In the court documents, the civil forfeiture director alleges Steer has a “prolific fisheries violation historical past with the Division of Fisheries and Oceans in the Pacific Location.”
People involve 5 fisheries convictions in May well 2021 for unlawful crab fishing in Vancouver Harbour off North Vancouver in March 2020 in an space closed to crab fishing.
In a written conclusion outlining good reasons for the convictions in B.C. Supreme Courtroom, Justice Peter Edelmann described people functions in Burrard Inlet off North Vancouver.
Edelmann explained how just before midnight on March 1, 2020, SeaBus operators reported a smaller vessel in Vancouver Harbour without the need of its lights on. Fisheries officers had been dispatched to the scene wherever they testified looking at the vessel listing to the facet in a way reliable with hauling crab traps up from the sea flooring. Fisheries officers explained how immediately after they approached, the vessel all of a sudden straightened, left all of a sudden, and begun driving erratically at a higher level of speed.
Fisheries officers reported the pursuit on the h2o lasted for about 10 minutes, ending at Lonsdale Quay where by they jumped aboard the vessel, according to the judge’s description.

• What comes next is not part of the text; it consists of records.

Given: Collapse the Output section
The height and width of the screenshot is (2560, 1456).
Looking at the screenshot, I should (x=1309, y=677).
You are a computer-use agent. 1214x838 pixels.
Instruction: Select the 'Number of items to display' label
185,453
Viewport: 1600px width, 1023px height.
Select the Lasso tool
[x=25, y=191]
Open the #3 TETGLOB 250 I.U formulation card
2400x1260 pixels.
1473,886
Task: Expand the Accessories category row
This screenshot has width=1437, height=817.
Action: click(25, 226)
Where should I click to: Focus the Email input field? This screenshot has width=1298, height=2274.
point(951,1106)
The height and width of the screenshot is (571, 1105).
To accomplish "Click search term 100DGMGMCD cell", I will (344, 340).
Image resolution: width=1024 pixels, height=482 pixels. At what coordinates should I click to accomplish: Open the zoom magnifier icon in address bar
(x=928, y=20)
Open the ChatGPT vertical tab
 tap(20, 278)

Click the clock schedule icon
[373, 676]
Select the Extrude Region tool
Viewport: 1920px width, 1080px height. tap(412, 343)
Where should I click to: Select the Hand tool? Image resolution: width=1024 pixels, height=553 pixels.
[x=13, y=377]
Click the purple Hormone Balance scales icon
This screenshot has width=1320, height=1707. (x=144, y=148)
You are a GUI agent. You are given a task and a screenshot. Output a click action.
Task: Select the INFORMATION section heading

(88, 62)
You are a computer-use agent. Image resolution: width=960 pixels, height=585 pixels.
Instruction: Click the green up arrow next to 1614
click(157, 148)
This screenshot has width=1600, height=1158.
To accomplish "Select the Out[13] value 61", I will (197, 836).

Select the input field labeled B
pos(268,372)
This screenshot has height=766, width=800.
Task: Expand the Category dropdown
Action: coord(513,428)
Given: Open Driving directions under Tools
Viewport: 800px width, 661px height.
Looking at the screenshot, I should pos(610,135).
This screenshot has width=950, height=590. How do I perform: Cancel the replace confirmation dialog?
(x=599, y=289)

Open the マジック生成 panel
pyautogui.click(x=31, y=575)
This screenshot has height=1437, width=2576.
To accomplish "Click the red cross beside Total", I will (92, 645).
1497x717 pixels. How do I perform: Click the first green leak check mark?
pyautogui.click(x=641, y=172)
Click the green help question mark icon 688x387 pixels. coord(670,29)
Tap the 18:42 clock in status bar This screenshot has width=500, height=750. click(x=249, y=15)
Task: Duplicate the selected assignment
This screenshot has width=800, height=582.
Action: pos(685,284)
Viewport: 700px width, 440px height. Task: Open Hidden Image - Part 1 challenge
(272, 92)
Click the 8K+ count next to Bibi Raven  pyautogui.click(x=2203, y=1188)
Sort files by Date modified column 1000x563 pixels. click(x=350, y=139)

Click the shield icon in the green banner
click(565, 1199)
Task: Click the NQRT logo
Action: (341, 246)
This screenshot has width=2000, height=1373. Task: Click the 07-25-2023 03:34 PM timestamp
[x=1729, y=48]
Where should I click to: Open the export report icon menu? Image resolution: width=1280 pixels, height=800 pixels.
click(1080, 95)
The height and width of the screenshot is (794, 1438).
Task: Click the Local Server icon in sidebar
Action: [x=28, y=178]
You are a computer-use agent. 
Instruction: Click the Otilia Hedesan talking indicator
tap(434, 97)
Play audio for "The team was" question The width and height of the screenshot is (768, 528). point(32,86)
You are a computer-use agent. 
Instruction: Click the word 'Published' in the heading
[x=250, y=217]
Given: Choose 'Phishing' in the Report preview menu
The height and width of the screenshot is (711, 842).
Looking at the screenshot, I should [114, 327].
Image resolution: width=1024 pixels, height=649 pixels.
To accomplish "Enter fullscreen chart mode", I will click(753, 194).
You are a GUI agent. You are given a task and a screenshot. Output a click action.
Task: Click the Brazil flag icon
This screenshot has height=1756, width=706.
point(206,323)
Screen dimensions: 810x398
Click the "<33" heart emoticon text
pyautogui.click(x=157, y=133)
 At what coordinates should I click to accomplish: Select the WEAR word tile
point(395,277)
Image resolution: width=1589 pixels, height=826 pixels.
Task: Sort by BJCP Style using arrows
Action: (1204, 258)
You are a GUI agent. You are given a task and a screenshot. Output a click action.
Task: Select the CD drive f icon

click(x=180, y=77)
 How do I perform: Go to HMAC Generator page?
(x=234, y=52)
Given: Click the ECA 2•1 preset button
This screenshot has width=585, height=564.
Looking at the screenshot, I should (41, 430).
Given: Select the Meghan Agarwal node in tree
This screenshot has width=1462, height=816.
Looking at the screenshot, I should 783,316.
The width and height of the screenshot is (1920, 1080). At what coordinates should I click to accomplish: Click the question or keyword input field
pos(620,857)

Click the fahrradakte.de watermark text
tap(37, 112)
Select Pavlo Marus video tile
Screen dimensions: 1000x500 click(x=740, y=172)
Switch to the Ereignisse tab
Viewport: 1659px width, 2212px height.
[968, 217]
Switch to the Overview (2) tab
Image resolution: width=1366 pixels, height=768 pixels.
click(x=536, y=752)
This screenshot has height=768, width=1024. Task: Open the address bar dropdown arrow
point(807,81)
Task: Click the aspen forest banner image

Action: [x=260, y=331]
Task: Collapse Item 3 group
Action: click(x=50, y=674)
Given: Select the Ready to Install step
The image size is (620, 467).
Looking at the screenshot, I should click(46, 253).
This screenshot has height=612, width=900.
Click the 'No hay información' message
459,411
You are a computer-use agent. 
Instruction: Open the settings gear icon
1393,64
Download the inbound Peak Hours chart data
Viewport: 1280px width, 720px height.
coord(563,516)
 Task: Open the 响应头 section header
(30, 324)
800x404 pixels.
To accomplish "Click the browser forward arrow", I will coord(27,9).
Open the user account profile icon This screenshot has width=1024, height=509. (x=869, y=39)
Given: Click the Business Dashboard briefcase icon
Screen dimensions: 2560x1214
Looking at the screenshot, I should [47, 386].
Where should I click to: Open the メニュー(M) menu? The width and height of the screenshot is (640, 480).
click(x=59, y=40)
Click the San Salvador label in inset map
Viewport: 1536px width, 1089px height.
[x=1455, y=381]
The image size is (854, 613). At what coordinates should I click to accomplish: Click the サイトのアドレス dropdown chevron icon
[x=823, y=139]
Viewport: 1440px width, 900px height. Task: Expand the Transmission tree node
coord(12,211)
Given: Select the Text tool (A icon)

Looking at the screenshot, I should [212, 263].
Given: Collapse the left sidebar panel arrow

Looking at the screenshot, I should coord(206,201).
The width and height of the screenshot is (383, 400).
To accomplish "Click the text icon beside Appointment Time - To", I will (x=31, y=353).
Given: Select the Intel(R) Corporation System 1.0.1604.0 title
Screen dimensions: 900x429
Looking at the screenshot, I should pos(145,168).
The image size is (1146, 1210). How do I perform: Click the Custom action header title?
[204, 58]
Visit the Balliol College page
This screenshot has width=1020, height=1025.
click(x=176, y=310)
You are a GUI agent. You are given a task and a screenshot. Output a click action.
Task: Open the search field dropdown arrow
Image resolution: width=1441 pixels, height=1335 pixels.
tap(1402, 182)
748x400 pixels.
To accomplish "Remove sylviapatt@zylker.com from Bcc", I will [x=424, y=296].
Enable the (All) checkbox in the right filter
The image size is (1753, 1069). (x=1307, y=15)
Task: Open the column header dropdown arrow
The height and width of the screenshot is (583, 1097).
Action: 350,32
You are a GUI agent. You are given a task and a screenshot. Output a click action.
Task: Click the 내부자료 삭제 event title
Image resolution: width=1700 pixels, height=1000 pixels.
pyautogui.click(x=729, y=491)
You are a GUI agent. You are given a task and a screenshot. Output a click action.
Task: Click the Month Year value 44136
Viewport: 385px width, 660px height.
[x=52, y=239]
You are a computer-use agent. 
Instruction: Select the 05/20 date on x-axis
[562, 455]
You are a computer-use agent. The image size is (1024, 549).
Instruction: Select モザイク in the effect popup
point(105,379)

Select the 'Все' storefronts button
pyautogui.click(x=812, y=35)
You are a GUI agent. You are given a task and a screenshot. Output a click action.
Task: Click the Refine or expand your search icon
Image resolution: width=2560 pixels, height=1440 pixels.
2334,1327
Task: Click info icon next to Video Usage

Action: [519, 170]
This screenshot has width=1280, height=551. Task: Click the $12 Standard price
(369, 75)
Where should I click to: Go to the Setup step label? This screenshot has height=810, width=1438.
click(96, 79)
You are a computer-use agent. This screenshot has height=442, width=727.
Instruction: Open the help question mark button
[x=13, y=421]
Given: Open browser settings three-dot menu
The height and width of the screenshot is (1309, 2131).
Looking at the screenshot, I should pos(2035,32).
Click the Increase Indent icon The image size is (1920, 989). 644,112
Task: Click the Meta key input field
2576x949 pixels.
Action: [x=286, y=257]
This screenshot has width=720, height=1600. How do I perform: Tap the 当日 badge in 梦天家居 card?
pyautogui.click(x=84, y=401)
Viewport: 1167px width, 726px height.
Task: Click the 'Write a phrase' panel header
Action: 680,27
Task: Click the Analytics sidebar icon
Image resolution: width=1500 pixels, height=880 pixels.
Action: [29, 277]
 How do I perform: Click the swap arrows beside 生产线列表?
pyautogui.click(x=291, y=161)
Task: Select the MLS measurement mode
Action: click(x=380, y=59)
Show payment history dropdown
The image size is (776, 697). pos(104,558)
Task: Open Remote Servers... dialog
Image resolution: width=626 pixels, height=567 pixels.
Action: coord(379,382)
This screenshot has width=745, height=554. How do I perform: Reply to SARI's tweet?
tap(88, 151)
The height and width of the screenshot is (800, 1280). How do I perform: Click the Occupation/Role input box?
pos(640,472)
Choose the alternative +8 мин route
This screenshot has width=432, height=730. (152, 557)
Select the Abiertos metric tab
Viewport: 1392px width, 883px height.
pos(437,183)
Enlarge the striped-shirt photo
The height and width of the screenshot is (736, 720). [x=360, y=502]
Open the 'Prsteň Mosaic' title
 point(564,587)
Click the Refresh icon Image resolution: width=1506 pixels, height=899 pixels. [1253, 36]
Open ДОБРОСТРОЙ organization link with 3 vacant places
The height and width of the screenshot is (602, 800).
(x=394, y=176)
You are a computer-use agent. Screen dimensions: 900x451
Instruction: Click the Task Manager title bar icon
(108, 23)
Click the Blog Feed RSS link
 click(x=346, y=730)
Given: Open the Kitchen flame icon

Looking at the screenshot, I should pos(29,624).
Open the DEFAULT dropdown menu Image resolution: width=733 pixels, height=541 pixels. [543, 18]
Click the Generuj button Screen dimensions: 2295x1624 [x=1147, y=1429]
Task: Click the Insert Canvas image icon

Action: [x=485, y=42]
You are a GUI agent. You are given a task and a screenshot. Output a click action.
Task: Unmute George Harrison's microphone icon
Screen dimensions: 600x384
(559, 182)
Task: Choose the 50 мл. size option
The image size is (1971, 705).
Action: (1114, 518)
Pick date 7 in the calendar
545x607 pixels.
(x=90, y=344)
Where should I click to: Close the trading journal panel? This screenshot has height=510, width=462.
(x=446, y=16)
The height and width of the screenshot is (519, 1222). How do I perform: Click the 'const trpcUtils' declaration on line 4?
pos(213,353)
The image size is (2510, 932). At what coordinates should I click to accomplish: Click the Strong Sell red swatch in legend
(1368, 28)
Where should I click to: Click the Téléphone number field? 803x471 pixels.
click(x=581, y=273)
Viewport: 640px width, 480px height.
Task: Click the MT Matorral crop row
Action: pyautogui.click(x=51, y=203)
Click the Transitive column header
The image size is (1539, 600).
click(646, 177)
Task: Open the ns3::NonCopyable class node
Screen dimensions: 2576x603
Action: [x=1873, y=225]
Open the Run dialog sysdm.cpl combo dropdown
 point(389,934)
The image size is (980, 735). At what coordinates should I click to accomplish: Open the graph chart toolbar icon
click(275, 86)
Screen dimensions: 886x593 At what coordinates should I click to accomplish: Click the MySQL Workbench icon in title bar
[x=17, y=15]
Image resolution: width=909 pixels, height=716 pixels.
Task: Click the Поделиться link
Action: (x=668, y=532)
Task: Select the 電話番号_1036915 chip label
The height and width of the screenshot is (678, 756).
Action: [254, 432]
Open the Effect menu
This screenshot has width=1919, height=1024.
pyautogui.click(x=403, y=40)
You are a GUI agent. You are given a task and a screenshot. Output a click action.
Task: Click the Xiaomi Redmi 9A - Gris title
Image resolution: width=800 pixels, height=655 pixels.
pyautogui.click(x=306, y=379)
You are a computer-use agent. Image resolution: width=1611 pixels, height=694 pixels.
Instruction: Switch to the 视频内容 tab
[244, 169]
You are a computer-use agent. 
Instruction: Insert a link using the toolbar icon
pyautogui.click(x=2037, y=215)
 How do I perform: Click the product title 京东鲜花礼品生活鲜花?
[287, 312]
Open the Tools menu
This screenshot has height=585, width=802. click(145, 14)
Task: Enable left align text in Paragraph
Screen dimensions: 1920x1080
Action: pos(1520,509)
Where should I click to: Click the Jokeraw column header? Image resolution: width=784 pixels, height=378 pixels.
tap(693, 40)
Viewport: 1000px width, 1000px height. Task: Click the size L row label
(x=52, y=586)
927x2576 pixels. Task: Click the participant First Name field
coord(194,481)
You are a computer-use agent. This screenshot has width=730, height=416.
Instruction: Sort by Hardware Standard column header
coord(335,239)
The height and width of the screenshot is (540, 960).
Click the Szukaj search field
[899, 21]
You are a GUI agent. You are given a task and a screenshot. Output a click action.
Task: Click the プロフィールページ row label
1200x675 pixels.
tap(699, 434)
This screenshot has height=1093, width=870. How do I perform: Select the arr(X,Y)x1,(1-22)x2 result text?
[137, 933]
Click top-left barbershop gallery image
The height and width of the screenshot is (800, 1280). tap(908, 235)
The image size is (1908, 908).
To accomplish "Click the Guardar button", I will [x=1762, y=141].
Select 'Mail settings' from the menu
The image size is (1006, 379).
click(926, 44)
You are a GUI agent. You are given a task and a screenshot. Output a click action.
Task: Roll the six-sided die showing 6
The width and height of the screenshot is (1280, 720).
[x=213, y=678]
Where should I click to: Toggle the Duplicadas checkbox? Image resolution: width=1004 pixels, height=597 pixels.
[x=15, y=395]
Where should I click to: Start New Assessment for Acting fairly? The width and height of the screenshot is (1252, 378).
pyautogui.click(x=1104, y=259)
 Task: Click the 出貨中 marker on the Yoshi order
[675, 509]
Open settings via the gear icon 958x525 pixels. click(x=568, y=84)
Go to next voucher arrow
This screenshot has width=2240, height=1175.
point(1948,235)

On board, they found out four professional crab traps, along with holding pens made up of about 250 crab.
Fisheries officers testified there were no floats on the vessel, as demanded on industrial crabbing traps. As an alternative, they situated a grappling hook and chain, which officers indicated are generally used to retrieve unlawful traps from the sea ground, wrote the decide.
Edelmann convicted Steer on five fisheries charges.
In accordance to the courtroom files submitted by the director of civil forfeiture,Steer, Larocque and their providers have also allegedly been connected to the illegal sale of crab during a different investigation by DFO officers in Steveston. Steer has also been charged with unlawful harvesting of sea cucumbers.
He also allegedly applied for a fishing grant or bank loan in August 2020 by means of the Native Fishing Association in West Vancouver below the name Terry Seymour. An sum of $60,000 from that association was later on deposited into a numbered organization owned by Steer, the director has alleged.
A preliminary investigation of bank data confirmed that concerning February 2019 and March 2020 around $1.5 million, which include about US$66,000 was deposited into accounts controlled by the pair, the civil forfeiture director has alleged.
The civil forfeiture director has also alleged the Gabriola Island residence “is an instrument of crime” as the order was designed with cash acquired from unlawful exercise or as a way to “launder revenue received from the illegal action,” according to court paperwork.
None of the allegations have been proven in court docket.